The Transgressive Poetics of Claudio Rodriguez
A member of the Real Academia de la Lengua Espanola, Claudio Rodriguez (b. 1934) has attained a preeminent status in the rich tradition of Spanish poetry. During his career, he has been awarded the Premio Adonais, the Premio de la Critica, the Premio Nacional de Literatura, the Premio de Castille y Leon, and most recently the Premio Principe de Asturias and the Premio Reina Sofia, among other honors. He has achieved this renown on the basis of five collections of poetry.
Each of these works is meticulously structured around a two-poem section that gives each its unique configuration and character. Yet, at the same time, each poem maintains its individual independence and singular integrity.
The theme that unites these works, written at different moments over the course of the poet's career (at increasingly wider intervals), is the author's attempt to define his identity through the equivocal and duplicitous medium of language. Well acquainted with the European and Spanish canon, as well as the etymological roots of the Spanish language, Rodriguez possesses an intuitive sense of poetic rhythm and a special gift for metaphor that characterizes only the most outstanding poets. But the poetry, while so efficacious on the level of the signifier, is also solidly and profoundly rooted in Western philosophy, one of Rodriguez's lifelong interests.

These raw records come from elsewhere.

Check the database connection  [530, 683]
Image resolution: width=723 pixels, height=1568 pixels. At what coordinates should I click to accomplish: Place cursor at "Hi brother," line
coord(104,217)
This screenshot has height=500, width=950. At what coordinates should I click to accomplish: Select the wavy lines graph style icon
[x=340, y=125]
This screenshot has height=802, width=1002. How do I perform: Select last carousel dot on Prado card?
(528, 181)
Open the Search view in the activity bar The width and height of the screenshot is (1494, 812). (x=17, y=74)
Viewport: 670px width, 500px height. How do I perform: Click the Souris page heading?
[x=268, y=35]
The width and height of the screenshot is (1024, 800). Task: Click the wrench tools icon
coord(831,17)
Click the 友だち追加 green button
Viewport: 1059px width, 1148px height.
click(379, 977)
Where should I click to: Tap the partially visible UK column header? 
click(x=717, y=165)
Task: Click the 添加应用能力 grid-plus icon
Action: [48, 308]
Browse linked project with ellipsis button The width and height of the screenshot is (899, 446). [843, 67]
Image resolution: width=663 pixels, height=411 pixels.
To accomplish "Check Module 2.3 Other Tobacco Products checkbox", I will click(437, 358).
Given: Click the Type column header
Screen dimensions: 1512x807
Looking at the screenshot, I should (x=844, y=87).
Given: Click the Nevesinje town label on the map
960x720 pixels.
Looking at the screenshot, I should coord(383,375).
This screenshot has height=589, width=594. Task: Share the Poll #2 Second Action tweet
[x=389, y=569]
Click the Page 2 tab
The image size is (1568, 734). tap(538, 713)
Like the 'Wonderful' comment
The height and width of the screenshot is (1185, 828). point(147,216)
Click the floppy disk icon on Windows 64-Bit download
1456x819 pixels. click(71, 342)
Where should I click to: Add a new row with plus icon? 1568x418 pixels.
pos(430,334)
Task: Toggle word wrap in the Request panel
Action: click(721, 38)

In Breaking New Ground, W. Michael Mudrovic presents a comprehensive reading and detailed analysis of Rogriquez's work to date, including Casi una leyenda. The author avails himself of a variety of recent critical and theoretical approaches, such as chaos theory, repetition, intertextuality, Lacanian psychoanalytic theory, elegiac conventions, and the notion of the sublime. A discussion of Heidegger's concept of "Dasein" provides thematic unity that pulls together this critical and theoretical diversity. While engaging in dialogue with other critics concerning the poet's most well-known poems, Mudrovic expands the Rodriguez canon by focusing on poems seldom mentioned by others. In the conclusion, he analyzes three uncollected poems, defining the figure of the poet as artist's apprentice, bullfighter, and sacrificial victim and redeemer. Illuminating the subtle tensions latent in Rodriguez's dialogic use of language, Mudrovic stimulates our thinking about these poems and makes it clear that Claudio Rodriguez is one of the finest Western poets of the twentieth century.